In "Act," a domestic espionage thriller, CIA agents played by Jamie Foxx and Cameron Diaz become a romantic couple and attend a children's event hosted by Belarusian cyberterrorists. Their birthday party, their security was hosted by Belarusian cyberterrorists. About to break in. But their identities were revealed in about five minutes. They must fight their way out of the criminal's mansion in a series of bone-breaking confrontations, all set to the soundtrack of Frank Sinatra's "LOVE" ("LOVE")L...for your way look...to me..."). As used here, the song uses a spatula to express ironic glee. That's what the movie says: There's nothing dangerous, don't take it seriously, turn off your brain , sinking into the warm bath of this week's Netflix offering (because that's what it's all about).
Back in Action director Seth Gordon thinks in terms of cartoon reality. He considered it his job, and setting up ultra-violent action sequences by old standards was pretty much the only script for Back in Action. Our heroes are ambushed by flight attendants on an MI6 plane, and flattened to the ground while Sinatra sings "Ain't That a Kick in the Head" (haha). The pilot is shot and the plane is falling, but Frank flies away. Later, Fox and Diaz use a gas station hose as a flamethrower to burn some of their mob attackers; images of people being burned alive are accompanied by Etta James singing "At Last" ,mine like Already there..."). They won the battle, but make no mistake: this is the entertainment strategy of misanthropic hackers.

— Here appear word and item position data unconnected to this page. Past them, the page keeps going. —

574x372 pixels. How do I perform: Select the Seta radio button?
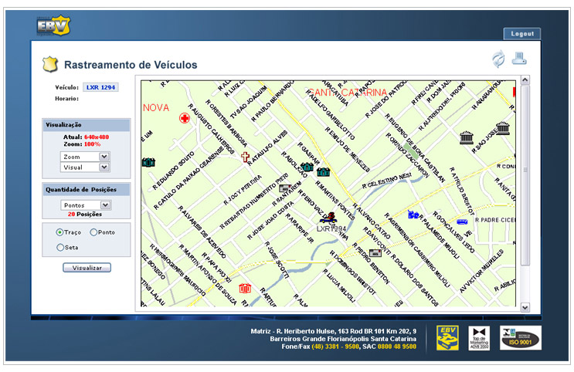60,247
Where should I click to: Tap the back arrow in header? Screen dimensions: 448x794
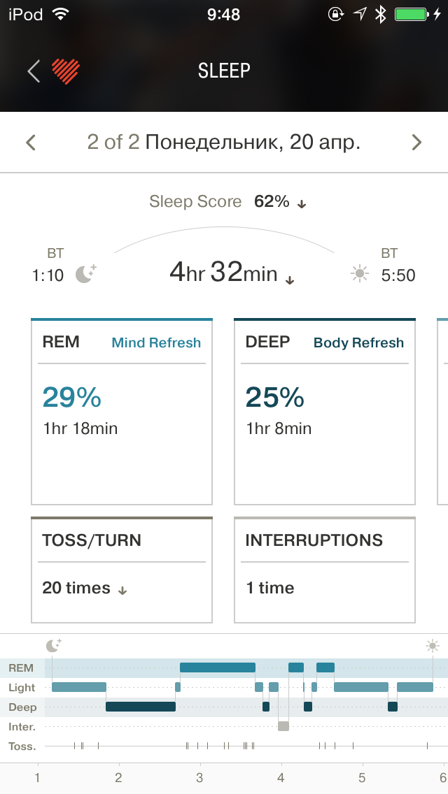(34, 71)
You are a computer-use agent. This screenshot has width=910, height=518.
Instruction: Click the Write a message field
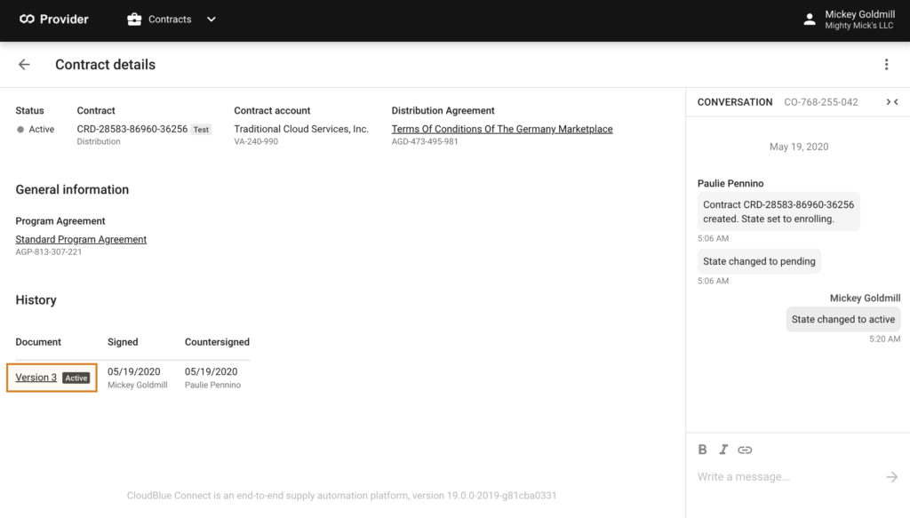tap(789, 477)

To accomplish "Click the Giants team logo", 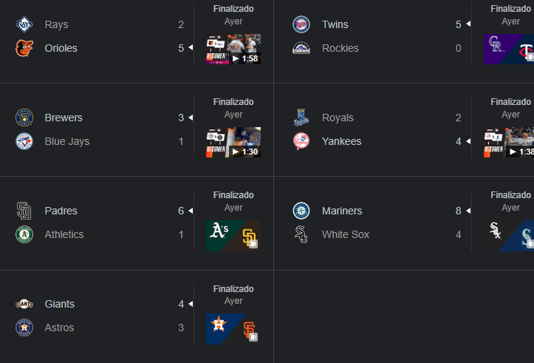I will tap(24, 304).
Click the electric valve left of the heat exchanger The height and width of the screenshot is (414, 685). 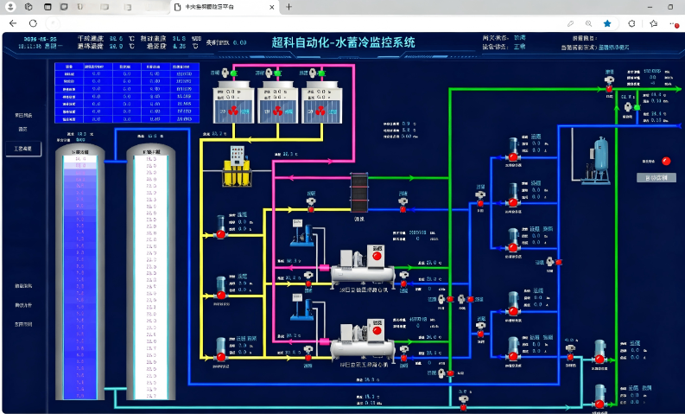311,204
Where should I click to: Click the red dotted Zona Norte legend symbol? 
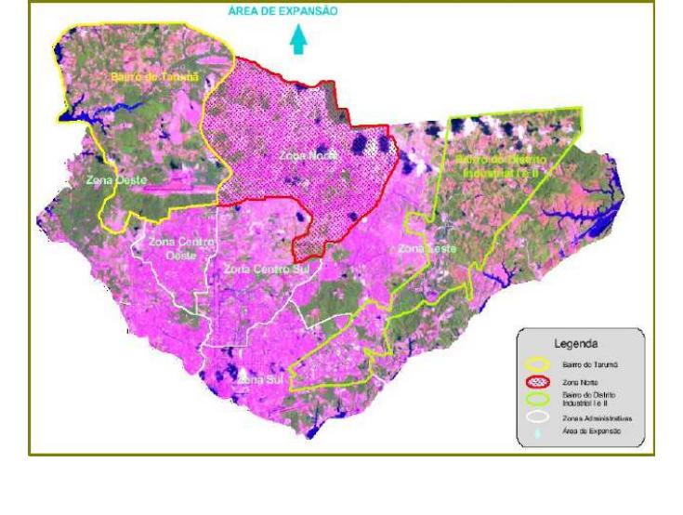(x=539, y=382)
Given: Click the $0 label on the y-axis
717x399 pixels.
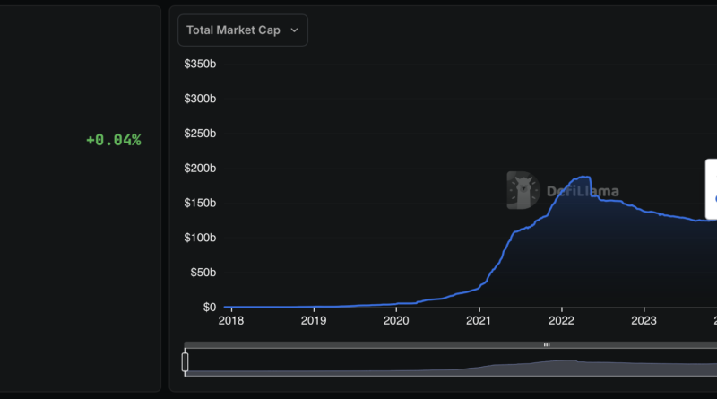Looking at the screenshot, I should (x=206, y=307).
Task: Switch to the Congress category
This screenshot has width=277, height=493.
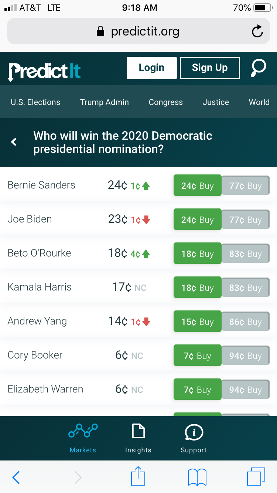Action: coord(165,102)
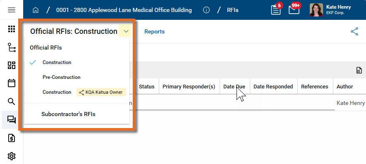The height and width of the screenshot is (164, 366).
Task: Click the share icon at top right
Action: point(354,31)
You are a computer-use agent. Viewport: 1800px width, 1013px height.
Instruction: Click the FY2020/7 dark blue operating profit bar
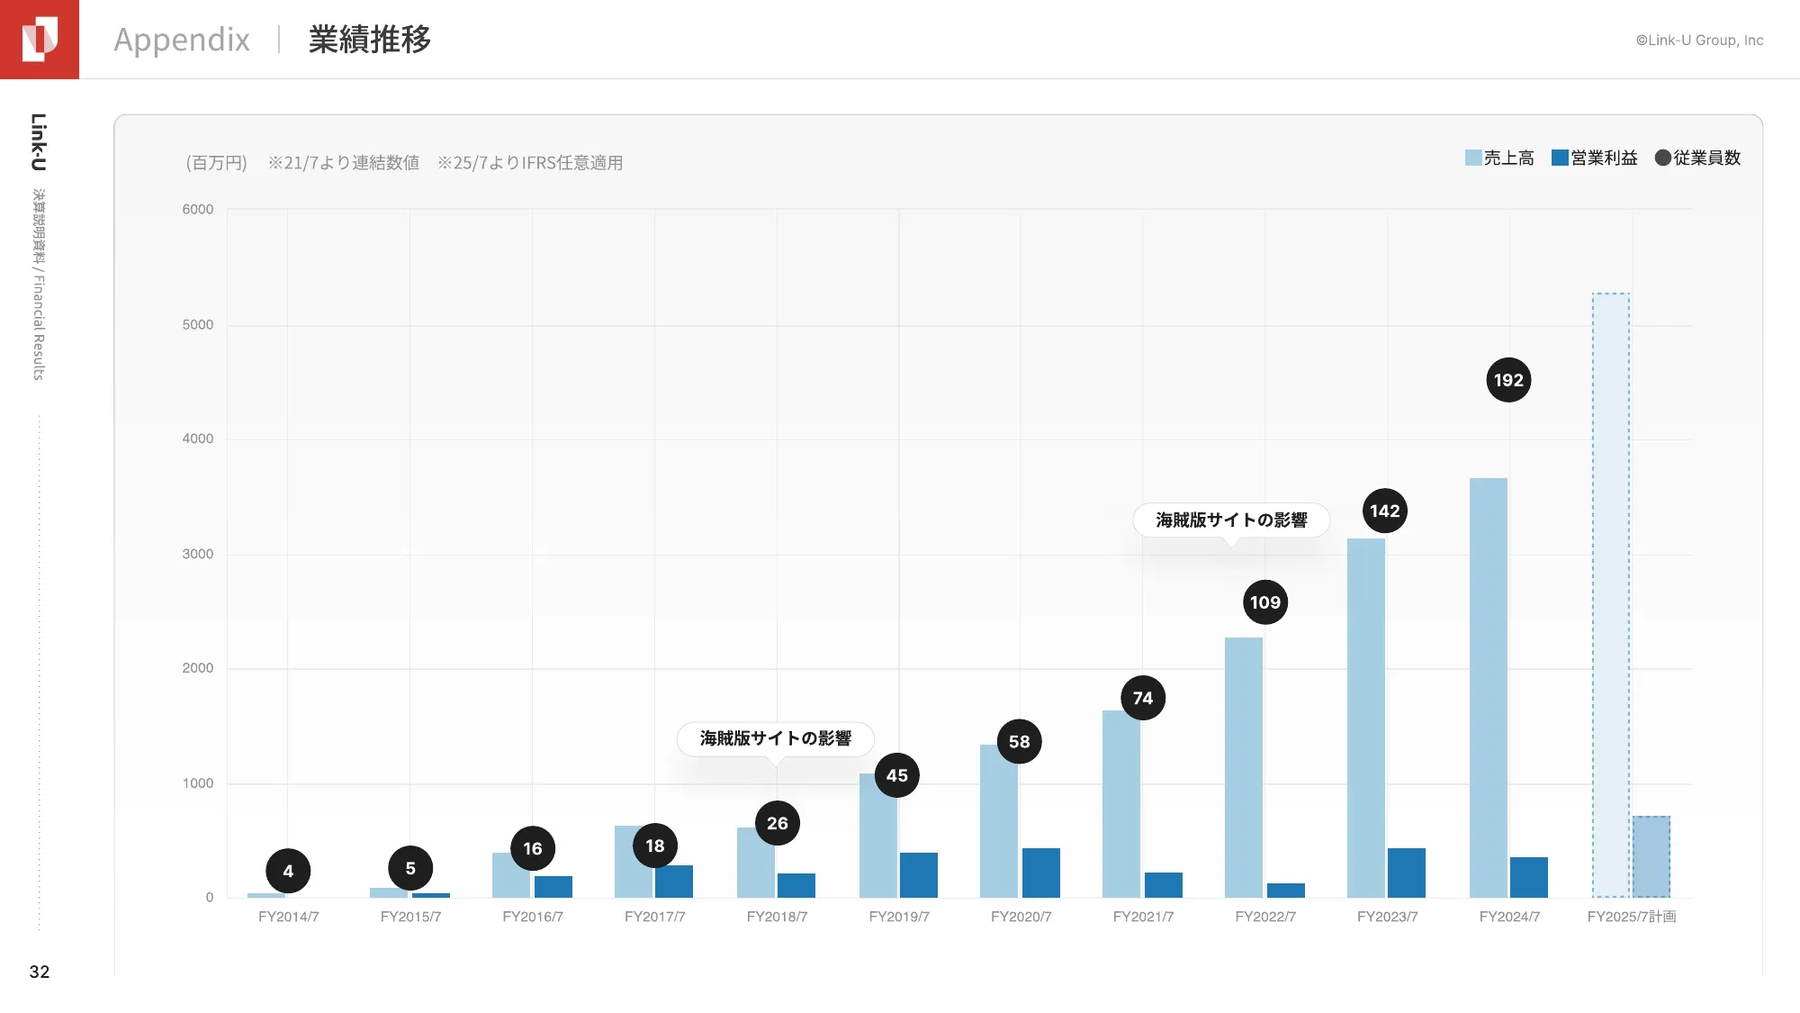point(1040,873)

After a plane crash, pregnant Matt (Fox) and Emily (Diaz) seize the opportunity to fake their own deaths and start a normal life. The film then cuts to the present day, when they are suburban parents with two children: 14-year-old Alice (McKenna Roberts) and 12-year-old Leo (Ryland Jackson). But they were drawn into the fight again after they followed Alice to a nightclub, where she was hanging out with some older men. They beat up several other people and led her out of the club - a patently unbelievable scene, but necessary so that the cell phone video could go viral and expose them as ex-spies.
Now, they're flying to London with the kids in tow, where Matt hides the ICS key, the movie's super-dull MacGuffin. If they retrieved it and returned it to the CIA, they could use it to gain immunity. But the point is what everyone wants, including their own terrorist nemesis…
Watching "Back in Action," it felt like a producer ripped off the 2005 movie version of "Mr. and Mrs. Smith," the guy who wasted Brad Pitt and Angelina Jolie, and said, “Bring me something like this—just don’t make it so damn intellectual! I wish it were sillier and louder, without the weak dialogue. "There's not a whole lot of espionage intrigue in "Back in Action." Basically, the movie is about Foxx and Diaz beating people to a pulp, and in between they act blithe, ignorant, Harmless, like they were playing parents in the Family Ties reboot.
Both actors are engaging; their marriage has the chemistry of a family fight club. The film calms down a bit, then picks up, when Glenn Close plays Emily's British mother (a former superspy herself). Close's Ginny has an assistant, Nigel (Jamie Demetriou), a trainee spy who is also her lover, even though he is at least 40 years her junior. It turns out Nigel had no idea what he was doing. This leads to an amusing sequence where he has to save London by typing the right things into his laptop, and he reacts exactly the way most of us would when faced with the infuriating interlocking nature of digital logistics . Week. But the real reason Nigel's uncertainty is so comforting is that everyone else in Back in Action (heroes, villains, kids) is so confident at every turn that it's anything but boringly one-dimensional , the film leaves no room for any comedy-thriller elements. Bad certainty.